* **TAREFA PROPOSTA**
Retome a crônica sobre colonialismo cultural e escreva a continuação dela a partir da última frase apresentada.

* **TEXTO FORNECIDO**
↓↓↓

Colonialismo Cultural

O colonialismo cultural é tão grande que  já começamos a não ser entendidos quando falamos nossa  língua. A  basbaquice está tão generalizada que precisamos saber tais estrangeirismos para sermos melhor compreendidos em nossa terra.

Iran Caetano*


 


Dia desses fui a um daqueles restaurantes a quilo com o objetivo óbvio de almoçar.  De cara questionei para mim mesmo o nome corriqueiramente dado a tal tipo de casa de refeições: ''self service''.  Tubo bem.  Guardei para mim  as discordâncias  com o   estrangeirismo. Escolhi o que queria comer e sentei-me à mesa. De imediato chegou um ''garçon'' e  perguntou se  eu gostaria de beber algo.


 


– Sim,  respondi. –  Vocês têem guaraná sem açúcar? – perguntei.


– Dáiti? -retrucou o moço.


– Não.


–  Quero um guaraná  SEM AÇÚCAR, falei já com um pingo de irritação.


– Olha Sr.,  não serve Kuat? Atacou o nefando.


– Não! Insisti.  -Quero um simples guaraná em lata, sem açúcar, pois açúcar faz mal  à saúde… O infeliz não se deu por achado e insistiu:


– Só  temos guaraná comum e DÁITI!   Nessa hora a   temperatura do sangue subiu.


– Escuta amigo.  Só sei falar português, e  em nossa língua esse tal de dáiti não  existe. -Prá mim é sem açúcar ou zero açúcar.


-Faz o seguinte,  traz os dois tipos de que eu escolho um. Tudo bem?
– ''Ok''- perseverou o infeliz.


 


Ele foi à geladeira e voltou com as duas latas. Peguei o que eu queria e pedi que lesse o que estava escrito na lata em letras bem grandes e destacadas: ''SEM AÇÚCAR''.


–  Ééé… mas aqui do lado está escrito DIET…  E o  pior é que estava mesmo.  Admiti calado, pois não daria força ao inimigo.

↑↑↑

* **DADOS COLETADOS**

↓↓↓

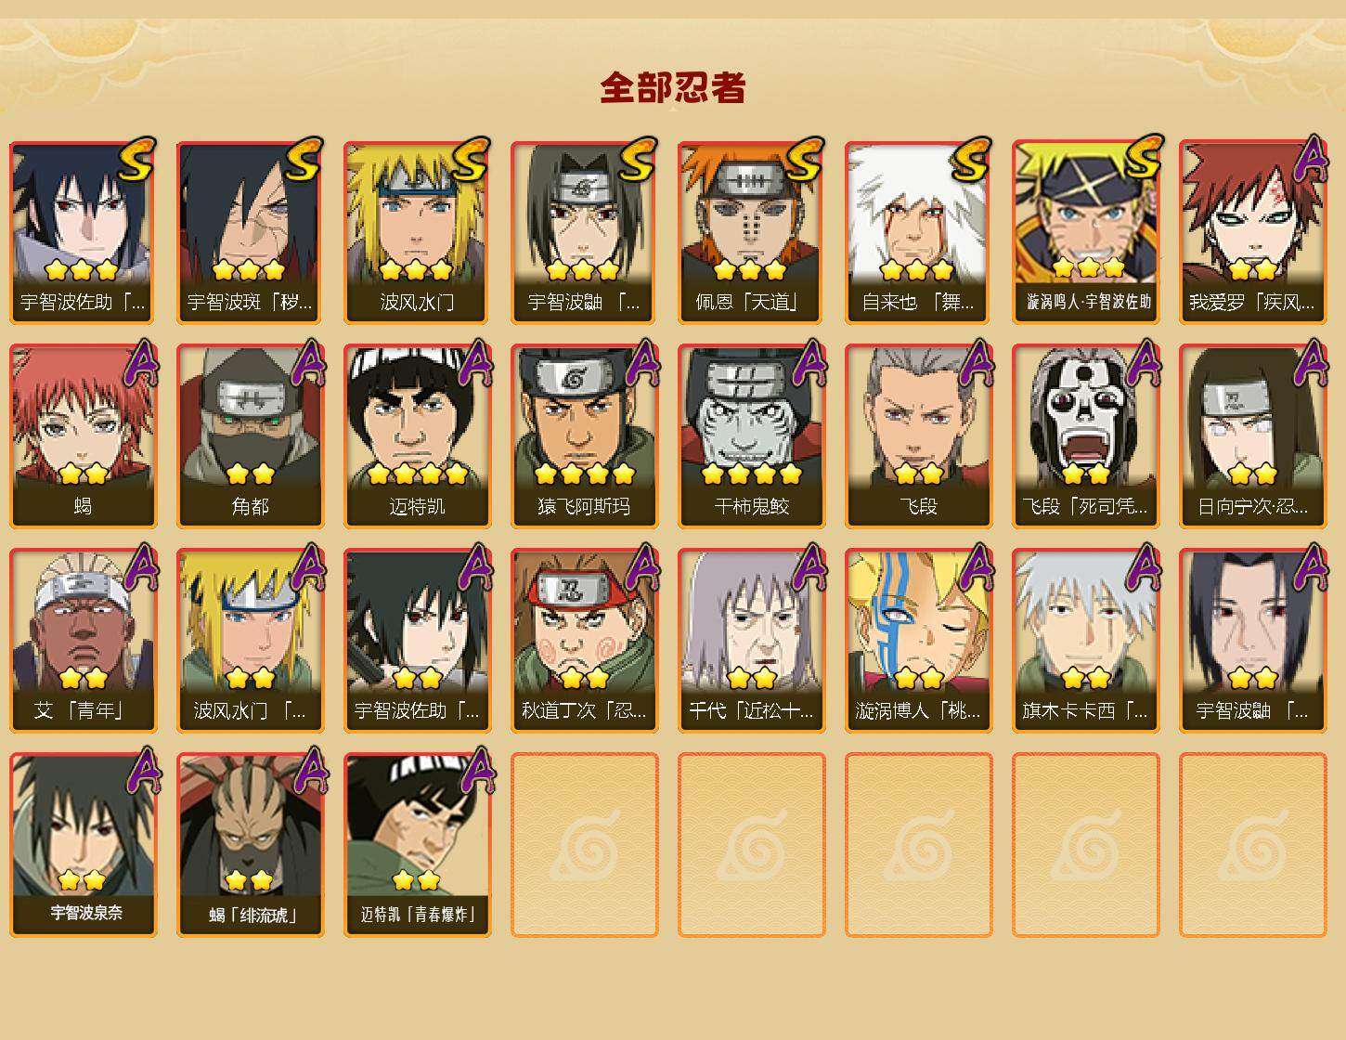The height and width of the screenshot is (1040, 1346).
Task: Pick the 干柿鬼鲛 ninja card
Action: click(751, 436)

↑↑↑

* **RESPOSTA AO EXERCÍCIO**
Por causa deste e tantos outros episódios fico refletindo sobre o processo cultural dominante em nosso País. É  avassalador o que tem acontecido com a nossa língua e nossas maneiras de nos comunicarmos.


 


O colonialismo cultural é tão grande que  já começamos a não ser entendidos quando falamos nossa  língua. A  basbaquice está tão generalizada que precisamos saber tais estrangeirismos para sermos melhor compreendidos em nossa terra.


 


Há poucos dias a polícia federal desencadeou uma ação contra as liminares vendidas por juízes e  deu-lhe o nome de ''hurricane'', que quer dizer furacão em português. Felizmente se mancaram a tempo e aportuguesaram a ação.


 


Testemunhei tempos passados, numa loja de comidas prontas um diálogo quase que surreal: Uma cliente entra na tal loja e  vê escrito nas vitrinas a  expressão ''deliveri food''.  Curiosa, tal senhora pergunta a uma funcionária  o que querem dizer tais palavras.  A moça mui gentilmente responde.


– O que quer dizer não sei, mas sei que  entregamos comida em casa.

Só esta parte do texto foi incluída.